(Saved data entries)
──────────

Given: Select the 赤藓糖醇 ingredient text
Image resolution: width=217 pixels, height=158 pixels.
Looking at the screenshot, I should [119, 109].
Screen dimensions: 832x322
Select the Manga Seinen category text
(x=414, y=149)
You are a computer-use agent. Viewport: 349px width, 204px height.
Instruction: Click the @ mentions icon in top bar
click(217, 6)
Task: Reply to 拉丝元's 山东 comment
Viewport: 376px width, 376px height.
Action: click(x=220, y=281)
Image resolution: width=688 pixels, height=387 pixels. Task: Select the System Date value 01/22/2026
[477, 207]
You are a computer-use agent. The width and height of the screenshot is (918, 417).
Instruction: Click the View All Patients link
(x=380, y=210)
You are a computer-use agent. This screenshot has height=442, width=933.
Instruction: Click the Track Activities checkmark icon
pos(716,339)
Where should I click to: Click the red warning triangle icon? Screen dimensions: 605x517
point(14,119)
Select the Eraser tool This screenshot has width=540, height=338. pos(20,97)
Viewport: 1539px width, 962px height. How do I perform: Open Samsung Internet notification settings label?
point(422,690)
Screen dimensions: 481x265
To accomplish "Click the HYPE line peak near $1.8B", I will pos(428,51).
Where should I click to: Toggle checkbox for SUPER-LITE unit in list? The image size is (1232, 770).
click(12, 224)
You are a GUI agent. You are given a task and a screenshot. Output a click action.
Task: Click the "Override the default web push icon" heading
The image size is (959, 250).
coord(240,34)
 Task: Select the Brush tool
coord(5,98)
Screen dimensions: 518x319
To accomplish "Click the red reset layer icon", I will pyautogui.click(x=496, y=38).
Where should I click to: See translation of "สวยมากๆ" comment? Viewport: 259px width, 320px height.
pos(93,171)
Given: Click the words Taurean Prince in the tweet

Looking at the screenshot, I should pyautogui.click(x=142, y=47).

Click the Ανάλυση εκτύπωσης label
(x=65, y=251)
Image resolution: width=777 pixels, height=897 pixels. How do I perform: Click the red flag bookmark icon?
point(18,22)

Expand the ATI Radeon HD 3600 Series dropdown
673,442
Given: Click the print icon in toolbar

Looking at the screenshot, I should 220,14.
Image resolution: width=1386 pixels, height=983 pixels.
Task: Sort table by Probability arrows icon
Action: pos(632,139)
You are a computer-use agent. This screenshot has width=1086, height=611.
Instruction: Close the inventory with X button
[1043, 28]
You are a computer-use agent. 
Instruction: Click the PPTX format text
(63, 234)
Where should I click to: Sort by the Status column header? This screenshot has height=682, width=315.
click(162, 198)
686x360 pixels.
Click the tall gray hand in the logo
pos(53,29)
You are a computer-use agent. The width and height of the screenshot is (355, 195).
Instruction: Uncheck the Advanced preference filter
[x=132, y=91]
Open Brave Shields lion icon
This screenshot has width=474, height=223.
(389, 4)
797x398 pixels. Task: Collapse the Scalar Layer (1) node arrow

──────────

_Required action_: Every entry must be retyped in full, exactly as given.

_Completed exercise_:
Given: Select the 赤藓糖醇 ingredient text
Image resolution: width=217 pixels, height=158 pixels.
Looking at the screenshot, I should [119, 109].
Screen dimensions: 832x322
Select the Manga Seinen category text
(x=414, y=149)
You are a computer-use agent. Viewport: 349px width, 204px height.
Instruction: Click the @ mentions icon in top bar
click(217, 6)
Task: Reply to 拉丝元's 山东 comment
Viewport: 376px width, 376px height.
Action: click(x=220, y=281)
Image resolution: width=688 pixels, height=387 pixels. Task: Select the System Date value 01/22/2026
[477, 207]
You are a computer-use agent. The width and height of the screenshot is (918, 417).
Instruction: Click the View All Patients link
(x=380, y=210)
You are a computer-use agent. This screenshot has height=442, width=933.
Instruction: Click the Track Activities checkmark icon
pos(716,339)
Where should I click to: Click the red warning triangle icon? Screen dimensions: 605x517
point(14,119)
Select the Eraser tool This screenshot has width=540, height=338. pos(20,97)
Viewport: 1539px width, 962px height. How do I perform: Open Samsung Internet notification settings label?
point(422,690)
Screen dimensions: 481x265
To accomplish "Click the HYPE line peak near $1.8B", I will pos(428,51).
Where should I click to: Toggle checkbox for SUPER-LITE unit in list? The image size is (1232, 770).
click(12, 224)
You are a GUI agent. You are given a task and a screenshot. Output a click action.
Task: Click the "Override the default web push icon" heading
The image size is (959, 250).
coord(240,34)
 Task: Select the Brush tool
coord(5,98)
Screen dimensions: 518x319
To accomplish "Click the red reset layer icon", I will pyautogui.click(x=496, y=38).
Where should I click to: See translation of "สวยมากๆ" comment? Viewport: 259px width, 320px height.
pos(93,171)
Given: Click the words Taurean Prince in the tweet

Looking at the screenshot, I should pyautogui.click(x=142, y=47).

Click the Ανάλυση εκτύπωσης label
(x=65, y=251)
Image resolution: width=777 pixels, height=897 pixels. How do I perform: Click the red flag bookmark icon?
point(18,22)

Expand the ATI Radeon HD 3600 Series dropdown
673,442
Given: Click the print icon in toolbar

Looking at the screenshot, I should 220,14.
Image resolution: width=1386 pixels, height=983 pixels.
Task: Sort table by Probability arrows icon
Action: pos(632,139)
You are a computer-use agent. This screenshot has width=1086, height=611.
Instruction: Close the inventory with X button
[1043, 28]
You are a computer-use agent. 
Instruction: Click the PPTX format text
(63, 234)
Where should I click to: Sort by the Status column header? This screenshot has height=682, width=315.
click(162, 198)
686x360 pixels.
Click the tall gray hand in the logo
pos(53,29)
You are a computer-use agent. The width and height of the screenshot is (355, 195).
Instruction: Uncheck the Advanced preference filter
[x=132, y=91]
Open Brave Shields lion icon
This screenshot has width=474, height=223.
(389, 4)
797x398 pixels. Task: Collapse the Scalar Layer (1) node arrow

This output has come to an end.